------ Document text

He did say the NHL wasn't looking to follow the NBA and allow advertising on jerseys. Several NBA teams, including the Boston Celtics, announced recently they would begin wearing small advertising patches on their uniforms.
"It would take an unusual circumstance" to change his mind, Bettman said, referring to money.
As expected, Bettman didn't have a great deal to say about anything of substance, especially the Olympics and concussions, during a news conference at Staples Center, a day before the All-Star Game would be hosted by the Kings for the third time in their history.
Bettman's unwillingness to speak about the NHL's participation in the Olympics with the Games a little more than year away underscored the uncertainty of the situation. The NHL has sent its players to the Olympics since the 1998 Games in Nagano, Japan.
"We're not the ones setting deadlines," he said when asked when a decision might be made.
Bettman said the NHL's Board of Governors spent "about 10 seconds" talking about the Olympics during their meeting Saturday because there was nothing new to report. Money is the issue, most likely the only one holding up the decision whether to play or not to play.
Last month, Bettman offered to allow the players to go to Pyeongchang if they would agree to a three-season extension of the collective bargaining agreement. The players' union turned it down, largely because they aren't entirely happy with the bargain struck after the 2012-13 lockout.
Bettman isn't pleased the league has been asked to cover the costs of its participation in the Olympics, which the International Olympic Committee had picked up in the past but won't for 2018. The International Ice Hockey Federation as well as NBC have offered to pick up the tab, however.
In November, Bettman said he'd like the matter resolved by the end of January.
As of Saturday, there was no sign of an agreement to go or not go, however.

------------

- **Request a**
Answer these questions from the NHL article:
(i) Which NBA team is named as having announced it would wear advertising patches?
(ii) Since which Games has the NHL sent its players to the Olympics?
(iii) How long did the Board of Governors spend discussing the Olympics at its Saturday meeting?
The NHL article has no connection to the rows.

------ Supplied material

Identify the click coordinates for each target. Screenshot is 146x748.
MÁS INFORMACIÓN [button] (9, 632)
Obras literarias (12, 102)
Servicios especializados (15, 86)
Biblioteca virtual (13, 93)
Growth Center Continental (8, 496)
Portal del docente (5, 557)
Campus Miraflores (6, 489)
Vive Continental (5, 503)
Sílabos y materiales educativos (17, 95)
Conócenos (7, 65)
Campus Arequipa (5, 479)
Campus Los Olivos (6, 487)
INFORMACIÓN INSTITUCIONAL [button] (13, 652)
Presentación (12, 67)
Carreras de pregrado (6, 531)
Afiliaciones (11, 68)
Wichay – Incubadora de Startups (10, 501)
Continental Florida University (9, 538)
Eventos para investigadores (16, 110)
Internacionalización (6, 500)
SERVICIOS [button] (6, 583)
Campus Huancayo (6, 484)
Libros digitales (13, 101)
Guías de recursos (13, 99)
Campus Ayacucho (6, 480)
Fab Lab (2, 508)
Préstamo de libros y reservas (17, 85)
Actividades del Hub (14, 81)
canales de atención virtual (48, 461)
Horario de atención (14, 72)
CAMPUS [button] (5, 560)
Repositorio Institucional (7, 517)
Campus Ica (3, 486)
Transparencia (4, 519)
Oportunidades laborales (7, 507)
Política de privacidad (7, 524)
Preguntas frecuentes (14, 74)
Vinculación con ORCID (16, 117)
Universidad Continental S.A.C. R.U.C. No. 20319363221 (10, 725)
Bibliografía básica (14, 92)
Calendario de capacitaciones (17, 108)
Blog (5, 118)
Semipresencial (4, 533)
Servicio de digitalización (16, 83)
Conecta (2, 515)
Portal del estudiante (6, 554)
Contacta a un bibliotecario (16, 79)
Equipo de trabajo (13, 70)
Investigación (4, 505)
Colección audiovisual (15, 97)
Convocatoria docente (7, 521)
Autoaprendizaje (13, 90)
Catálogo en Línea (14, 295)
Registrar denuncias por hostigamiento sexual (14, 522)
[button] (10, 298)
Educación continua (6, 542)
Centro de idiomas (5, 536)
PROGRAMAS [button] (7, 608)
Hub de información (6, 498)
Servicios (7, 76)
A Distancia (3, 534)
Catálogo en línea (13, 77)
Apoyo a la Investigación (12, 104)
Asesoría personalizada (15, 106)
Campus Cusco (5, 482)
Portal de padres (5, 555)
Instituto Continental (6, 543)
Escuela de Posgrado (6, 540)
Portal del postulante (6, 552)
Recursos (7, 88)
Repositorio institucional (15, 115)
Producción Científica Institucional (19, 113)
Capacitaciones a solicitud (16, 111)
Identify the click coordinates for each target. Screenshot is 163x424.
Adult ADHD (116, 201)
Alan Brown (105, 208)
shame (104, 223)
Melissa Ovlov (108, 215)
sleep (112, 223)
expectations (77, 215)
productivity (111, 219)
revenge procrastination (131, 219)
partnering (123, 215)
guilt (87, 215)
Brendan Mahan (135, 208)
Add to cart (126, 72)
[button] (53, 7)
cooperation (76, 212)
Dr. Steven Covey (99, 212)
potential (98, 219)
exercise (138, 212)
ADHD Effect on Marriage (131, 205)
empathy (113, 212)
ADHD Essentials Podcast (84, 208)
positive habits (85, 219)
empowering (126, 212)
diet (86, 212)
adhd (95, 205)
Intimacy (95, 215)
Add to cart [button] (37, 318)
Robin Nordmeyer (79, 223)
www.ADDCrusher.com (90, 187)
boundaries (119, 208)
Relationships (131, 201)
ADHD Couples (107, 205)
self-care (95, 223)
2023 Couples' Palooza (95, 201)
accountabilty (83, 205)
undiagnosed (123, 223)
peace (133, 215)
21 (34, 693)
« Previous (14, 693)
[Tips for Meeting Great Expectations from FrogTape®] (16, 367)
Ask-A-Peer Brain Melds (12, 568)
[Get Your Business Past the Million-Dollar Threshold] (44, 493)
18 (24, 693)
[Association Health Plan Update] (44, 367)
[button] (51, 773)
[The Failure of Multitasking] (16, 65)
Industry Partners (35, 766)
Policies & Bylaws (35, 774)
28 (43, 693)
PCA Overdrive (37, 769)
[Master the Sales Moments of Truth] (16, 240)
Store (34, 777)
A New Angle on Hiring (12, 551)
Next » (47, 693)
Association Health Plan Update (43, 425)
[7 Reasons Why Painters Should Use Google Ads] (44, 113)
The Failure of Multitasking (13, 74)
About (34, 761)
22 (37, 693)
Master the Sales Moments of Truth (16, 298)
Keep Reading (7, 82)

------------

- **Request b**
Rewrite the rows from the line with "Fab Lab (2, 508)" to the line with "Oportunidades laborales (7, 507)" as a numbered list, omitting blank lines.

- **Worked solution a**
(i) The Boston Celtics.
(ii) The 1998 Games in Nagano, Japan.
(iii) About 10 seconds.

- **Worked solution b**
1. Fab Lab (2, 508)
2. Préstamo de libros y reservas (17, 85)
3. Actividades del Hub (14, 81)
4. canales de atención virtual (48, 461)
5. Horario de atención (14, 72)
6. CAMPUS [button] (5, 560)
7. Repositorio Institucional (7, 517)
8. Campus Ica (3, 486)
9. Transparencia (4, 519)
10. Oportunidades laborales (7, 507)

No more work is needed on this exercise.